Capable of carrying out 10 quadrillion calculations per second, Mira’s enormous computational power can be attributed to a symbiotic architecture that combines novel designs for fine- and coarse-grain parallelism with corresponding network and I/O capabilities that redefine standards in supercomputer processing and networking.

With the ability to employ 10 times as much RAM and 20 times as much peak speed in floating-point calculations, Mira has far exceeded the capabilities of its immediate predecessor Intrepid, an IBM Blue Gene/P.

“Mira’s innovative architecture is enabling simulations of unprecedented scale and accuracy, which allow scientists to tackle more complex problems and achieve faster times to solutions,” says Michael Papka, director of the ALCF. “Based on the early results being reported by Mira users, our new supercomputer will be a game changer for the entire research community.”

Already, Mira’s high-end hardware features are enabling scientists to take their research projects to new heights. This article discusses how the following projects are benefiting from various Blue Gene/Q architectural innovations.

Architecture Elevated

A hyper jump in speed and power begins with the escalation of Mira’s node-level parallelism, which, in essence, increases the number of tasks a core can perform. A single compute card or node contains a 16-core processor chip and 16 GB of memory. Where each of the four cores on Intrepid could conduct only one task apiece, a feature called simultaneous multi-threading (SMT) allows Mira to run four simultaneous operations, or four threads of execution, per core.

This is further enhanced by the cooperation of quad processing extensions (QPX) which allow for simultaneous instruction multiple data (SIMD) operation on each thread. SIMD operations provide multiple computational results for the cost of a single result and allow for power-efficient numerical computing. In the case of Mira, this means eight floating-point operations are obtained with a single instruction.

Both features are considered fine-grained parallelism or concurrency, designed with an emphasis on maximizing performance while minimizing both the hardware and power cost of operation.

Many researchers who were given early access to the computer through the ALCF’s Early Science Program (ESP) agree that this kind of performance is key to detailed calculations necessary to model complex processes not achievable before Mira.

For example, researchers at the University of Texas at Austin are using these applications to realistically represent turbulent fluid flows.

“The reason is that such flows have high "Reynolds numbers," which in turbulence characterizes the range of spatial and temporal time scales that must be simulated,” says Robert Moser, professor and deputy director of the Institute of Computational Engineering and Sciences.

As a result, simulation sizes are extremely large. To solve such big problems, they must be broken up into smaller pieces that can be operated simultaneously on many processing cores.  Moser’s simulations on Mira have used as many as 524,288 processing cores at once, or approximately two-thirds of the available cores.

Novel Networking

This type of high-level computing would not be achievable without an equally highly structured communications network that allows groups of nodes to receive and disseminate information quickly and with little interference or confusion.

Making this possible is the Blue Gene/Q’s 5D torus interconnect, a scalable network with the capacity to connect nearly 8.4 million cores.
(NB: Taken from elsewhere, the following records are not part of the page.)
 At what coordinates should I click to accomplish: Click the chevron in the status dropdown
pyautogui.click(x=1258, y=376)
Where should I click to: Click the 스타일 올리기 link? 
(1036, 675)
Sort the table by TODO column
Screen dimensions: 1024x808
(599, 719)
Designed to provide greater bandwidth and lower latency relative to a 3D torus, more information can be relayed simultaneously with less time between dispatch and delivery.
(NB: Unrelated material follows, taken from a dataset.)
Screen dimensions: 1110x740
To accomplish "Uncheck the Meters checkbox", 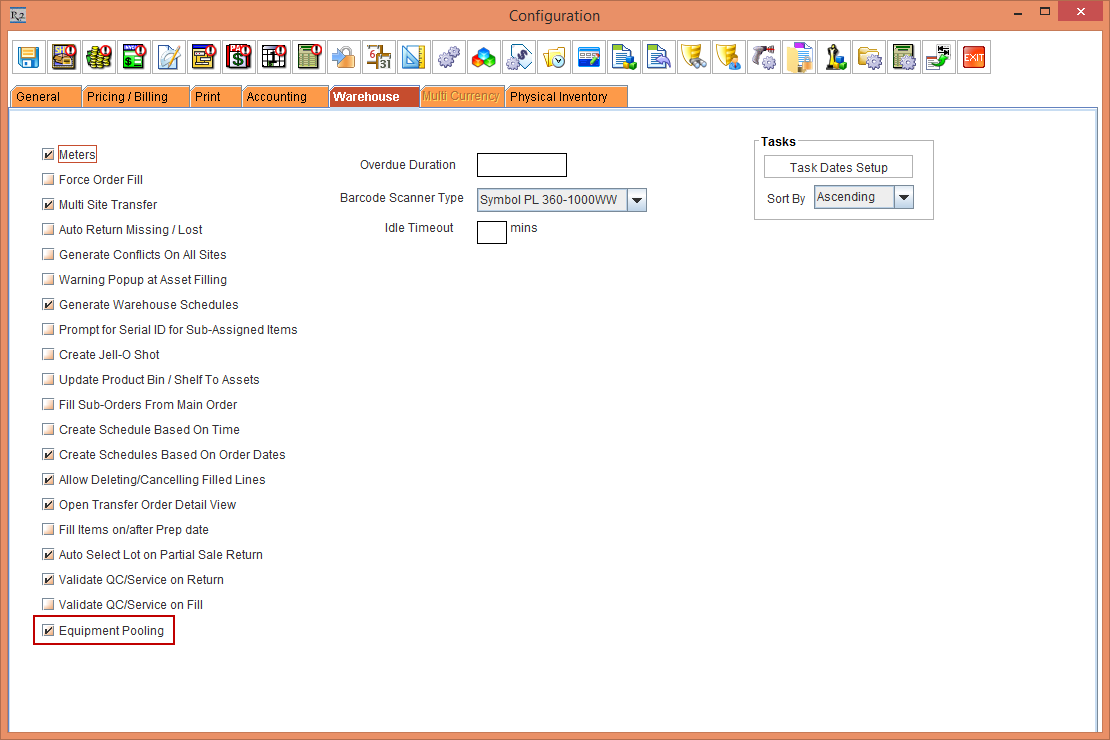I will (x=47, y=154).
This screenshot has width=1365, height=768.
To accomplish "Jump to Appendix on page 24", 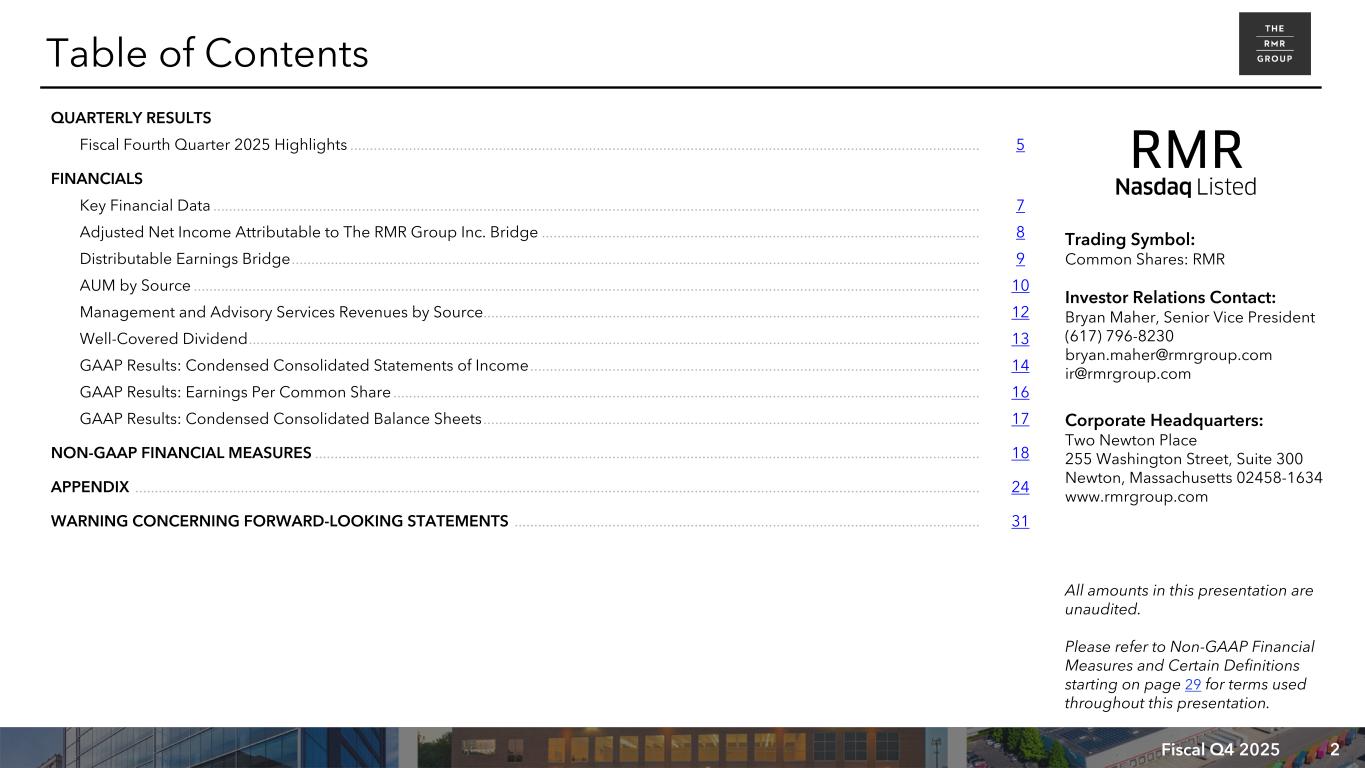I will click(1020, 487).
While trying to envision a five-dimensional network seems alien even to some of the engineers working with Mira, it’s easier to grasp that where the Blue Gene/P’s 3D torus connected six nodes simultaneously, the 5D version makes 10 direct connections to access information more quickly.

“Without a doubt, the 5D torus interconnect is critical,” says Ken Jansen, professor of aerospace engineering at the University of Colorado, Boulder.  Jansen’s project, Petascale, Adaptive CFD (Computational Fluid Dynamics), was also part of ALCF’s ESP.

Jansen’s team is developing aerodynamic simulations to better understand how dynamic flow control actuators alter the turbulent flow in a way that improves performance. Not unlike Moser’s work, simulations of flow control actuators applied to real aeronautical flows generate a huge range of length and time scales which, notes Jansen, are much more efficiently integrated with implicit methods.

“These methods require the very fast global synchronizations across the whole machine that a 5D torus provides,” he adds.

The Nuts and Bolts: What You Don’t See Can Help You

Buttressing the main architecture is a cadre of custom features that help the user access and modify data more efficiently. The L1 cache prefetching and L2 cache atomics units are among these features that reduce the time it takes to access memory and synchronize threads within the node, respectively.

The L1 cache prefetcher, which includes both streaming and perfect prefetch, greatly reduces the time spent waiting for memory accesses. This is important for speed on a single core; the less time spent waiting for data, the better an application will run. While most systems have some inherent prefetch capability, Mira's is specifically tuned for the types of heavy workload applications run on the system. The L1 cache prefetcher tries—often successfully—to predict the data that the user needs next before it is actually requested so that it appears to be available immediately when the user requests it.  

“The L2 cache atomics are magic,” says Jeff Hammond, an ALCF assistant computational scientist. “It’s one of the features I like the most.”

Atomic operations, which are used to ensure that data is read and written correctly when accessed by multiple threads simultaneously, are implemented in the L2 cache rather than at the processor core, which dramatically reduces their cost, notes Hammond, who programs models and communication software for Mira.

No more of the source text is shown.